I cannot tell my brief small story without offering a tribute to the real heroes of the freedom movement. For me, they were the local families who risked everything to give us a place to stay. The sharecroppers who had little enough to eat, but found a way to feed us fried chicken for breakfast. We knew that we could return to safety, but they would have to remain. From them, I learned much about strength, endurance, and resilience and true courage.

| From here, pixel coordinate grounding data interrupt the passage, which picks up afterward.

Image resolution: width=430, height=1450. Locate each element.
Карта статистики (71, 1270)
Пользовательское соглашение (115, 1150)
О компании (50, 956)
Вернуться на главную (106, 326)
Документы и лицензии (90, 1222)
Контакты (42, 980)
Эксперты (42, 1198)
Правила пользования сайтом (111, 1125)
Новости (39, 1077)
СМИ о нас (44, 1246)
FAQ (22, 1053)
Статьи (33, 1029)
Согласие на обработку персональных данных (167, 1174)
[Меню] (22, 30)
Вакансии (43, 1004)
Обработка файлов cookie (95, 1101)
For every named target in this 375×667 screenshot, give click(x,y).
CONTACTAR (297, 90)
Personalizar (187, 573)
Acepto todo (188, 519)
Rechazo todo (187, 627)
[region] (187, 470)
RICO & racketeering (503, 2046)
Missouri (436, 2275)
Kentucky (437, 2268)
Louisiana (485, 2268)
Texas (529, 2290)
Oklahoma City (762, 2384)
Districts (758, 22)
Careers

In 1964, Marcia Aronoff and Joe Gross invited me to join the executive board of the leadershipOberlin College NAACP, later the Oberlin Action for Civil Rights. Oberlin College had sent dozens of students south, especially to Mississippi, but I missed Freedom Summer. In October of 1964, I joined the flood of students who made the trip to the freedom election: I worked out of the Holly Springs office, where I helped with the sharecroppers election, and the MFDP election of Fannie Lou Hamer. While there, I got a ride with Stokely Charmichael in a VW over to Greenwood, I think, to hear Fannie Lou Hamer speak. She spoke, and then Stokely Charmichael spoke, and then the church sang freedom songs, and I was transformed. During the trip, Stokely made me duck down below the dashboard in certain areas where he felt that it wouldn't be wise for a black and white man to be seen driving together.
Shortly after we left that October, several churches, including a rural church in Ripley were burned to the ground. I felt, I think we all felt somehow responsible for that, because the good people of Ripley had provided us with hospitality. It was just beginning to dawn on me that our country actually tolerated the use of terror against its citizens: a church could be burned with total impunity. At Oberlin, we decided that we could not allow that travesty to stand, and so with the blessing of COFO, we organized Carpenters for Christmas, a drive to rebuild the Ripley Church. We organized a national fund raising drive. That Christmas we celebrated christmas in a church built with volunteer labor.
The following summer, Stan Gunterman and I returned to Ripley to work with the young people we met there, Wilbur Colom (now a prominent Alabama lawyer), Charlene Hill and others. The local people decided that their primary goal was school integration, and so we helped them organize a successful school boycott which led to one of the earliest successful school desegregation efforts in rural Missisippi, if not the south. And to those sharecroppers, who saw their children's education as worth tremendous sacrifice goes the credit. I especially remember the day a group of bold black high school students convinced us to integrate the Ripley swimming pool.
When we returned after that summer, we began to think about our responsibility for racism in the North. We joined the NAACP in blocking the construction of the federal building in Cleveland until its workforce was integrated. After Selma, with CT Vivian, we blocked the Hammermill Paper Company's main plant in Erie PA., until it agreed to change its hiring and pay practices in Selma Ala.